I was experimenting yesterday with the Rome syndication feed parser, so I plugged it into my development copy of Javablogs, and ran an update against the 900-or-so registered feeds. Despite the claims on the Rome site that Informa's API is "too complicated to grasp and use", replacing Informa with Rome was almost entirely a matter of replacing class-names and renaming one or two method calls. Maybe we just don't use the complicated stuff.
Anyway, Rome worked fine. On one hand, I think there were two or three feeds that Rome parsed but Informa was barfing on, on the other hand, the Informa version we use in Javablogs is six months old.
What I did run into again was a problem I'd also reported to the Informa guys six months ago (and hacked in a quick and dirty solution locally), and that was subsequently fixed.
Once upon a time, when RSS 2.0 was young and the Internet was wild and free, there was a lot of discussion about adding an XML namespace to RSS 2.0. A URI was proposed (http://backend.userland.com/rss2), and for a while, even, Dave Winer's Scripting News RSS feed was published in this namespace.

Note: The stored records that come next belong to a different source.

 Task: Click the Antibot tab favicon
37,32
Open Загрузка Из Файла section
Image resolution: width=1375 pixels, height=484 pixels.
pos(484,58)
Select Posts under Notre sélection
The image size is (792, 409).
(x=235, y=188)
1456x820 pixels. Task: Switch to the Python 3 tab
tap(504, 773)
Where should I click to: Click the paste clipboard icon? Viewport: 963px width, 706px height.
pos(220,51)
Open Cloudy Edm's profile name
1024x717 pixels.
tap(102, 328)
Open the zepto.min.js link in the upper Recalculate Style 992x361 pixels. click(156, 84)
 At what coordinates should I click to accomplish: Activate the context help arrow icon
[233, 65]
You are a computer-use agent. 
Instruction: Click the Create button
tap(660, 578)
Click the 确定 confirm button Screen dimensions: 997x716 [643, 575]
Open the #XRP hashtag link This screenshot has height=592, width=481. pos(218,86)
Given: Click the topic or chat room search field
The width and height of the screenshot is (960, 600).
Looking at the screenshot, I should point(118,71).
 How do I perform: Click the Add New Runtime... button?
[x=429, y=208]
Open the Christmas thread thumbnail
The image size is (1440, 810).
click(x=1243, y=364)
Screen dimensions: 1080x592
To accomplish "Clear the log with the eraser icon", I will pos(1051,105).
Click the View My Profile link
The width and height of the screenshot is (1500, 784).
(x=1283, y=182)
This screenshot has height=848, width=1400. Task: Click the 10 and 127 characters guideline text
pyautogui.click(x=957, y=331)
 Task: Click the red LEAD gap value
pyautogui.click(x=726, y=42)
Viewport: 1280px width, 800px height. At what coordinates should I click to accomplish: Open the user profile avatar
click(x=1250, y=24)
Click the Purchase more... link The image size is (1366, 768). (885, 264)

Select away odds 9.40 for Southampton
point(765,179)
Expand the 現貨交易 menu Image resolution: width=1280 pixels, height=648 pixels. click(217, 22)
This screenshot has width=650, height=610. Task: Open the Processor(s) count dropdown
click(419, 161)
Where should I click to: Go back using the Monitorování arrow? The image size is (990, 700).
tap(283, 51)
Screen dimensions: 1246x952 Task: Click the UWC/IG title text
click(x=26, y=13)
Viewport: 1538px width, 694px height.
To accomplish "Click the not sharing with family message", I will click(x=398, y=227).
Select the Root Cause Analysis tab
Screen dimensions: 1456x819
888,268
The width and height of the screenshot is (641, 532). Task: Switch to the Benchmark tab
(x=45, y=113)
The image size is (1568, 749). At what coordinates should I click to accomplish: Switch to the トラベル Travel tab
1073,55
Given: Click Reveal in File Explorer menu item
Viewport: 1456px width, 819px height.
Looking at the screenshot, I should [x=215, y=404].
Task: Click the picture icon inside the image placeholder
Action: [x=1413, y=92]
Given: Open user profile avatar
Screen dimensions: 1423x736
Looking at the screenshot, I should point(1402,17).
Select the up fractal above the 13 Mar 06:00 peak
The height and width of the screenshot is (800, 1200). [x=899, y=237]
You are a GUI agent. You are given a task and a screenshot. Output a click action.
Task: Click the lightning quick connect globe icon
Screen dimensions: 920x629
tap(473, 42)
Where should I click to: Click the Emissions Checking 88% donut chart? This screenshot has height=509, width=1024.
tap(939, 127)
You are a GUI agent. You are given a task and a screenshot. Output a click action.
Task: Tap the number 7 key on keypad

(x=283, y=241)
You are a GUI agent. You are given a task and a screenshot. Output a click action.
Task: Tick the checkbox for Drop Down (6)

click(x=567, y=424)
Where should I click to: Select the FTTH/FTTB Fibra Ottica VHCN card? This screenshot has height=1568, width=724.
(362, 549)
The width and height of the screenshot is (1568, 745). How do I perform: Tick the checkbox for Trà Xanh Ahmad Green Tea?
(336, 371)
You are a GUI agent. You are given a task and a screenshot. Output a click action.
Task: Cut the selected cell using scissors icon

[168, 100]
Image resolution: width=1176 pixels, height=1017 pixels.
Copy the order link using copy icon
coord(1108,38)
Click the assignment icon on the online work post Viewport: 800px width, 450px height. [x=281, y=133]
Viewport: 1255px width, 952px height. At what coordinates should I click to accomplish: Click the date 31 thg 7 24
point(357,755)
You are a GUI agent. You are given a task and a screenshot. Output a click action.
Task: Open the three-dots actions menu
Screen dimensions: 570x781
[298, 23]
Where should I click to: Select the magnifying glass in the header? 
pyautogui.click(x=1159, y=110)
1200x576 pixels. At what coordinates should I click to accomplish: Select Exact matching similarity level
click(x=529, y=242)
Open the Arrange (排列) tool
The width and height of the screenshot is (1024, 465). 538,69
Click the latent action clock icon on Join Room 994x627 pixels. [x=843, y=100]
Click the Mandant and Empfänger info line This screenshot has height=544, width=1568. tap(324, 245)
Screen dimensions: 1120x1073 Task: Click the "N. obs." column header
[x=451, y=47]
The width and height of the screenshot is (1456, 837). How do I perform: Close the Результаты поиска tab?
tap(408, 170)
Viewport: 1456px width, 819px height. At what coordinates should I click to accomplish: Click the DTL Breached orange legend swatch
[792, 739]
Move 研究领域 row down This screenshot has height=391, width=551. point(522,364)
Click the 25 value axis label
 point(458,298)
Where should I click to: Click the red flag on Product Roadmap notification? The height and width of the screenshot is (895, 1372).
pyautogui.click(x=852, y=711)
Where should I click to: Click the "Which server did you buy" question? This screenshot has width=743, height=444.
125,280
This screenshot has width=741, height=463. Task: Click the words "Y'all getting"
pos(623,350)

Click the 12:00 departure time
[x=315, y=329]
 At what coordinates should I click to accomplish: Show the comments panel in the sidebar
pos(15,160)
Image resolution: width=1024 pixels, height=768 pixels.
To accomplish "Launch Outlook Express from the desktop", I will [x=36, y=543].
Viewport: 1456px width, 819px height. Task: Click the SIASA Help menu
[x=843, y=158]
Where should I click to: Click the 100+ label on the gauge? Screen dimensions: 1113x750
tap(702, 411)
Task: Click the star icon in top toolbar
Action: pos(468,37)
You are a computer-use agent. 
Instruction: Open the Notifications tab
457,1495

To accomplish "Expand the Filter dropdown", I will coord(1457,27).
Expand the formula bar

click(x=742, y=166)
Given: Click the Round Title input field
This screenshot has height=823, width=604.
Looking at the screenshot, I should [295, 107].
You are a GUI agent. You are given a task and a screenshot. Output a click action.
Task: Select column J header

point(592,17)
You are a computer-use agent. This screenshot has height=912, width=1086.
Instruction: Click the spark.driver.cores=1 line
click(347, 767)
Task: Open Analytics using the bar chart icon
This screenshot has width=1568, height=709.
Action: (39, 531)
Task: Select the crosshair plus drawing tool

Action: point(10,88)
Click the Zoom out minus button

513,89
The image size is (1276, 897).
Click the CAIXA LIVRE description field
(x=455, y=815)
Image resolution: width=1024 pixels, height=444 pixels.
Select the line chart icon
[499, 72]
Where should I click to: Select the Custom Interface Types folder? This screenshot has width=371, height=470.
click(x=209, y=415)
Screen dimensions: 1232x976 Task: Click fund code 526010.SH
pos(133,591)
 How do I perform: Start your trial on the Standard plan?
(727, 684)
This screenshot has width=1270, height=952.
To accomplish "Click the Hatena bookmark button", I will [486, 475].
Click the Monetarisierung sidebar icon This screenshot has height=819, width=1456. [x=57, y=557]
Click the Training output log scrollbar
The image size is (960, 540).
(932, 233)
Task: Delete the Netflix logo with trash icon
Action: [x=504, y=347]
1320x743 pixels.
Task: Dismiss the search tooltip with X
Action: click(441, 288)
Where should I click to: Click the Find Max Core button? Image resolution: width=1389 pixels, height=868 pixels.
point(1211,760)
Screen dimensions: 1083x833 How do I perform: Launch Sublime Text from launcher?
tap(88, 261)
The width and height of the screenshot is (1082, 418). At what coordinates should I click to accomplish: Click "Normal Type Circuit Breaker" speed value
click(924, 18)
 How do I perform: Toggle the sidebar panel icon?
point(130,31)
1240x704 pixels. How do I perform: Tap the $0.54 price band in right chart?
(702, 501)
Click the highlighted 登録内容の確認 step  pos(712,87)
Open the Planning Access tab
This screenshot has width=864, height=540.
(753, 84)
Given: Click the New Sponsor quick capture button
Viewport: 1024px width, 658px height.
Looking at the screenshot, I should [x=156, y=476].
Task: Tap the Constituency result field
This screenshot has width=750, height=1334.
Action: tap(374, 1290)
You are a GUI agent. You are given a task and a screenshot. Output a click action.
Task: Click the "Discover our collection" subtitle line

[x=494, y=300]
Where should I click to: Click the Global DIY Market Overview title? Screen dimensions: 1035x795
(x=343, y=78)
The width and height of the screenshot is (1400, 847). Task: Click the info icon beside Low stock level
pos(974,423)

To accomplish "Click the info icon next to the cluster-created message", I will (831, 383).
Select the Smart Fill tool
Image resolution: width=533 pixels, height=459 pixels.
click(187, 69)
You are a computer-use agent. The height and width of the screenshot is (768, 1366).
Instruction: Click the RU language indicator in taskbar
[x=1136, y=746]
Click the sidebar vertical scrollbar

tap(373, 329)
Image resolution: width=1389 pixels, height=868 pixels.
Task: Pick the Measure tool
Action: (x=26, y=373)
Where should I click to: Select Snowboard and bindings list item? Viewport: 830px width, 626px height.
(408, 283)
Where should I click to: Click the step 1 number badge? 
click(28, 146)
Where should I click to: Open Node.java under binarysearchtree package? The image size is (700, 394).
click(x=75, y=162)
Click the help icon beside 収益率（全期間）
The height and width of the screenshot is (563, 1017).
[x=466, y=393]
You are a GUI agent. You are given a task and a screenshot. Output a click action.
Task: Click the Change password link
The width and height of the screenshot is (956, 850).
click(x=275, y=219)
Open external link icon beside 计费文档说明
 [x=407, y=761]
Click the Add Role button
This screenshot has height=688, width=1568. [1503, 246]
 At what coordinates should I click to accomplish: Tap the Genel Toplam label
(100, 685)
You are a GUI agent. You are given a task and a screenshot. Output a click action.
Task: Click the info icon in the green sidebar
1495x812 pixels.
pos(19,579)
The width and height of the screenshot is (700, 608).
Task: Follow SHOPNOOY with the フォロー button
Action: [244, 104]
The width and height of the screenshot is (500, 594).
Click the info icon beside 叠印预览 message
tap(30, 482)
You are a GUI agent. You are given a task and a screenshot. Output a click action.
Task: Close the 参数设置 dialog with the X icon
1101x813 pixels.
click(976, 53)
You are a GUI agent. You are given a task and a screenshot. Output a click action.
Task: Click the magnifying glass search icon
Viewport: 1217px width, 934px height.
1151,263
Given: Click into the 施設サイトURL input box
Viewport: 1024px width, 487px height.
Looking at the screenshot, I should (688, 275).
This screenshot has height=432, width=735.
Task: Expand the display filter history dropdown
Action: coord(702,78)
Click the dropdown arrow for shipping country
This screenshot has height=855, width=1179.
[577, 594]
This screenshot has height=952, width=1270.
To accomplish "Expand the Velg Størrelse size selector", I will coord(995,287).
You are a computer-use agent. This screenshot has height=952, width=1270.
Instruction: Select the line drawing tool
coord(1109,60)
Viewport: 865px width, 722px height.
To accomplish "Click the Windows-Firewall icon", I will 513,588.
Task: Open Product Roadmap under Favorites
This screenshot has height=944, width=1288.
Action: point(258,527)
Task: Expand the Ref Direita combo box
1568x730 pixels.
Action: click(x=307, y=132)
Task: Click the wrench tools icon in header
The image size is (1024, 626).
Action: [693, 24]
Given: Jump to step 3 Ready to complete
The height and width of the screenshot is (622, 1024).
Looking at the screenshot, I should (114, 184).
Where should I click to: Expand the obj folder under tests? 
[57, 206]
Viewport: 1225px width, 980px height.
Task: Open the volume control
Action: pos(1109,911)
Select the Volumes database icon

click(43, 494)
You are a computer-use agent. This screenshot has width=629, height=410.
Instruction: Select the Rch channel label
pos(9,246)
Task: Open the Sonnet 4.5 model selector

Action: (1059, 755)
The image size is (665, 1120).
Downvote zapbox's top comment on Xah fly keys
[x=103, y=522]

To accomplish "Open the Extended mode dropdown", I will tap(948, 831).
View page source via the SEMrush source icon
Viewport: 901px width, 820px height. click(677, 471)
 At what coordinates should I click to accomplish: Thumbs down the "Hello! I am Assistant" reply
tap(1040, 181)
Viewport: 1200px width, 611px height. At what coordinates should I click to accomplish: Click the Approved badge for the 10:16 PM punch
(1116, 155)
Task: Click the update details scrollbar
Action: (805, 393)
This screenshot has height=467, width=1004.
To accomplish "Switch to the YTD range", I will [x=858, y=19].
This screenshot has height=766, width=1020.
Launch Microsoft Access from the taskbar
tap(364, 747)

Soon after, though, the namespace disappeared. The namespace proposal never showed up in the official spec. Nevertheless, it existed. For one brief shining moment, it existed; and that which is made can never truly be unmade. The RSS 2.0 namespace survives in the wild to this day, mostly (as far as I could determine) in various old versions of Blojsom templates.
you only live a day
but it's brilliant anyway.
—Elliot Smith, Independence Day
Which means that RSS parsers expecting RSS 2.0 elements to be in an empty namespace will die in weird and interesting ways.
This is why I think the Pilgrim
/Ruby1 approach to RSS parsing is the most effective. Don't write separate parsers for each RSS version. Throw the whole mess of tags into a pot and seive out the ones that look like they might be meaningful.
It's ugly, but at least it works in the wild.
1 Oops. I got the feed parser and feed validator confused. Sorry Mark.